Otros riesgos incluyen:

• Tarifas al acero y aluminio. Hemos señalado que la ratificación del T-MEC tanto en México como en Canadá no avanzará hasta que las tarifas al acero y al aluminio se eliminen (y el T-MEC sea ratificado en los Estados Unidos). Seguimos pensando que, a pesar de alguna oposición, tanto Canadá como México, eventualmente podrían estar de acuerdo en el tránsito a un mecanismo de aranceles a arriba de cuotas con un techo "generoso" a cambio de eliminar estas tarifas. En cualquier caso, esta será una negociación técnica compleja, que requiere un profundo conocimiento de las condiciones de la industria siderúrgica en cada país, así como una buena coordinación con los empresarios locales. En este sentido, nuestra preocupación es que por primera vez desde que México ha estado involucrado en negociaciones comerciales, las responsabilidades están divididas: los aranceles son una prerrogativa de la Secretaría de Economía mientras que la negociación del T-MEC está siendo llevada por la Secretaría de Relaciones Exteriores.

• Los problemas fronterizos podrían crear riesgos de cola. Tanto en México como en Estados Unidos la política interior implica riesgos, y no puede ser pasada por alto la posibilidad de efectos secundarios sobre la relación bilateral. Por ejemplo, el 4 de abril de 2019, el Presidente Trump dio a México un plazo de un año para detener el tráfico de drogas y ayudarle con la inmigración, o enfrentar tarifas en sus exportaciones de autos a Estados Unidos. Esto parecería improbable dado que el T-MEC tiene una carta lateral para evitar la imposición de tarifas resultado de un argumento de seguridad nacional (Sección 232) sobre autos e importaciones de autopartes de México y Canadá.
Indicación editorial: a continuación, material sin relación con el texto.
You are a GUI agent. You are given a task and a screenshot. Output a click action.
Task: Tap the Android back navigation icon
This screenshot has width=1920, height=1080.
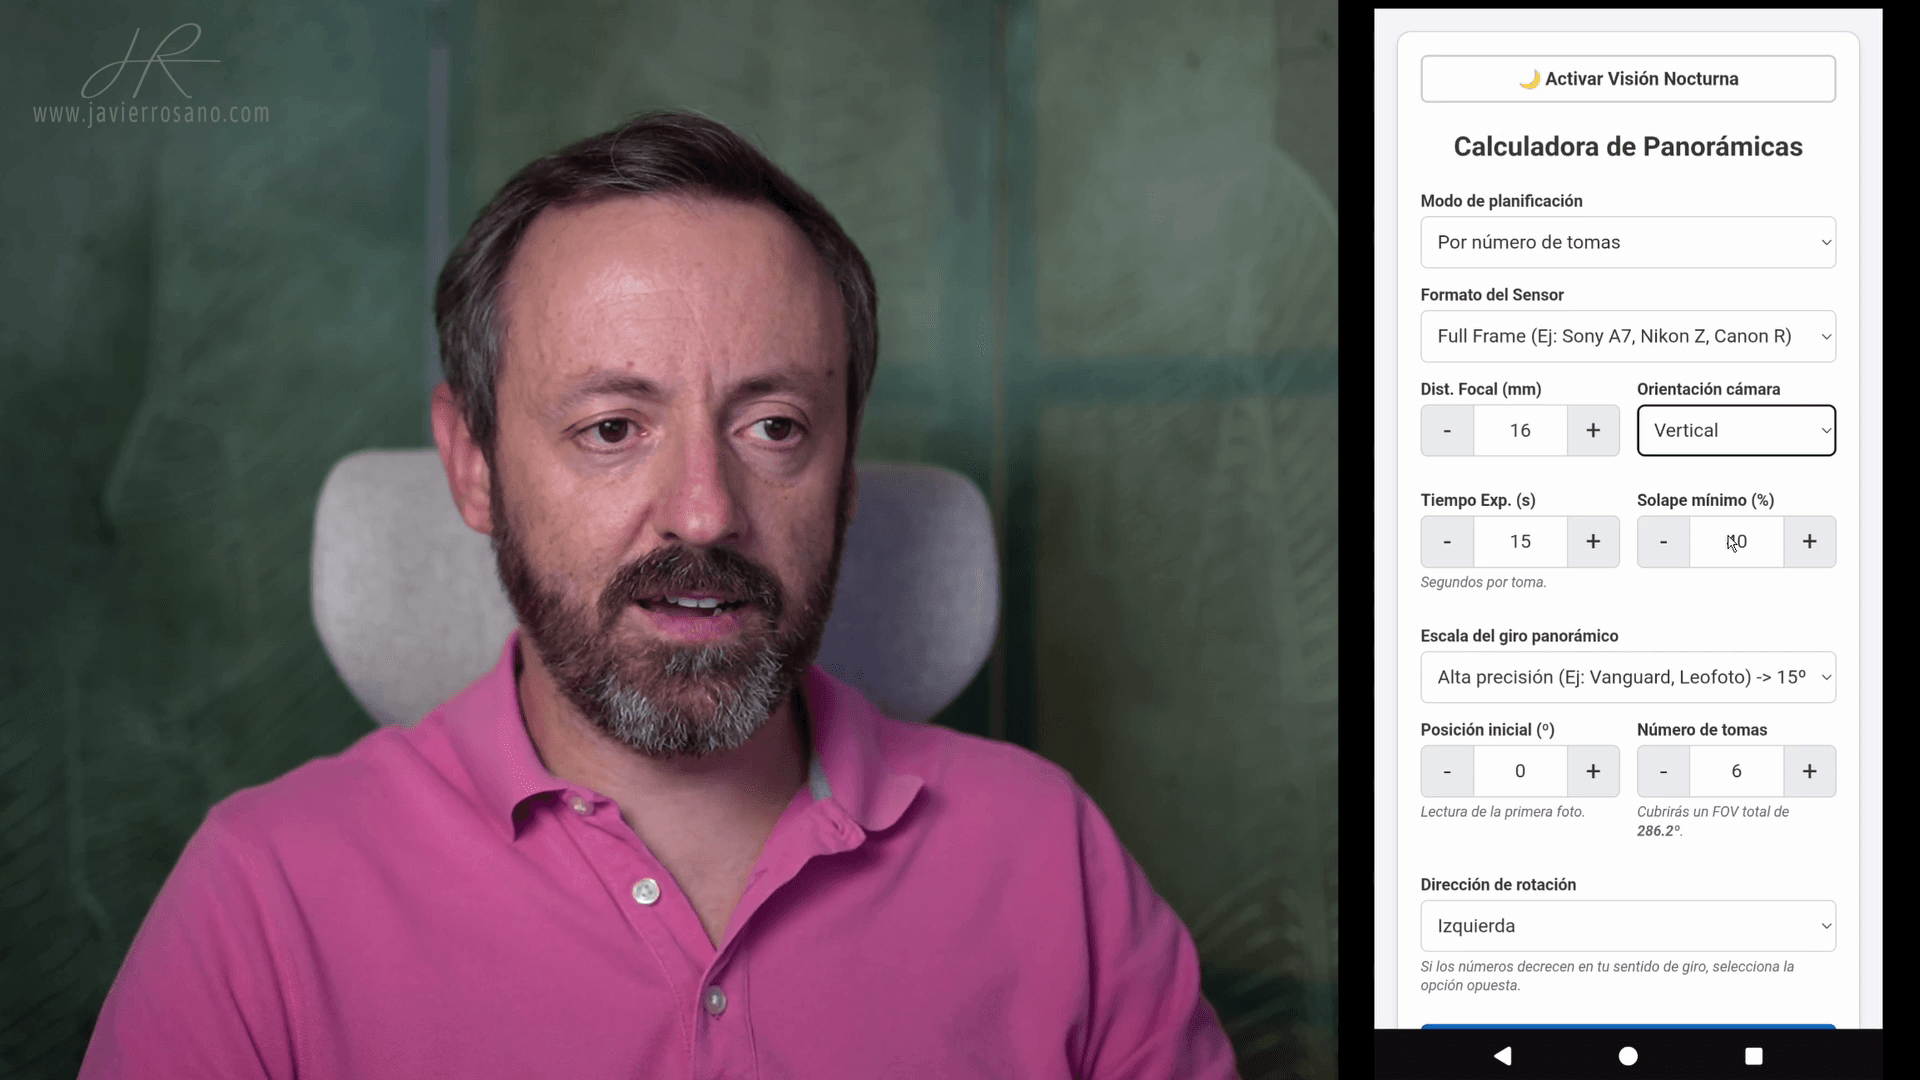coord(1502,1055)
Sin embargo, como el presidente ha declarado una emergencia nacional en la frontera sur, la Ley de Poderes Económicos de Emergencia Internacional (IEEPA, por sus siglas en inglés) podría permitir a la administración controlar todas las formas de comercio y así implementar tarifas. En este sentido, un arribo extraordinario de migrantes centroamericanos cruzando México en su intento de ingresar a los EE. UU. podría intensificar las tensiones; como mínimo, está poniendo a prueba los recursos de las aduanas de EE. UU., llevando a retrasos en el procesamiento de los más de mil millones de dólares en carga que cruzan la frontera todos los días.
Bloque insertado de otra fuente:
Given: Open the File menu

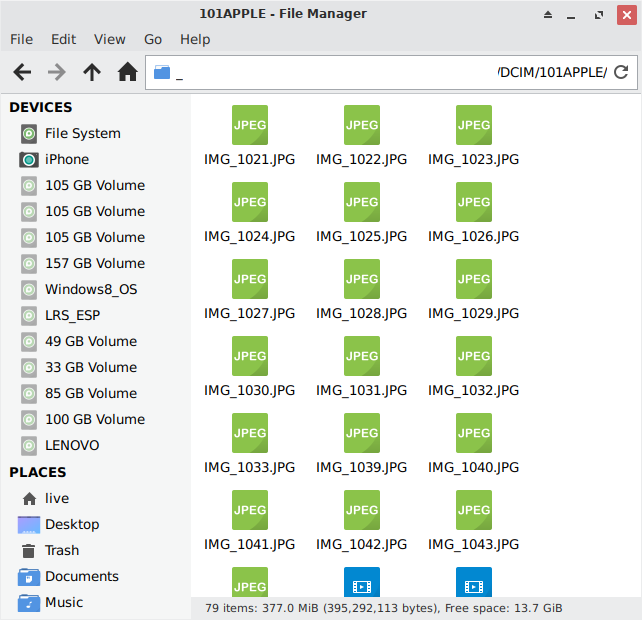Looking at the screenshot, I should (21, 39).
En resumen, si bien somos cautelosamente optimistas sobre la probabilidad de una aprobación del T-MEC por el Congreso de los Estados Unidos, continuaremos vigilantes de riesgos potenciales derivados de la relación bilateral entre Estados Unidos y México. Los beneficios de un comercio más libre en América del Norte van más allá del ámbito económico, ya que podría argumentarse que la integración económica también ha conducido a una mejor relación bilateral en general. En actuales circunstancias, sin embargo, la posibilidad de una causalidad en el sentido contrario no puede ser descartada: si bien la ratificación del T-MEC de hecho reduciría la incertidumbre, los riesgos de que las cuestiones comerciales se vean afectadas por otros aspectos en la compleja agenda bilateral no serían eliminados por completo.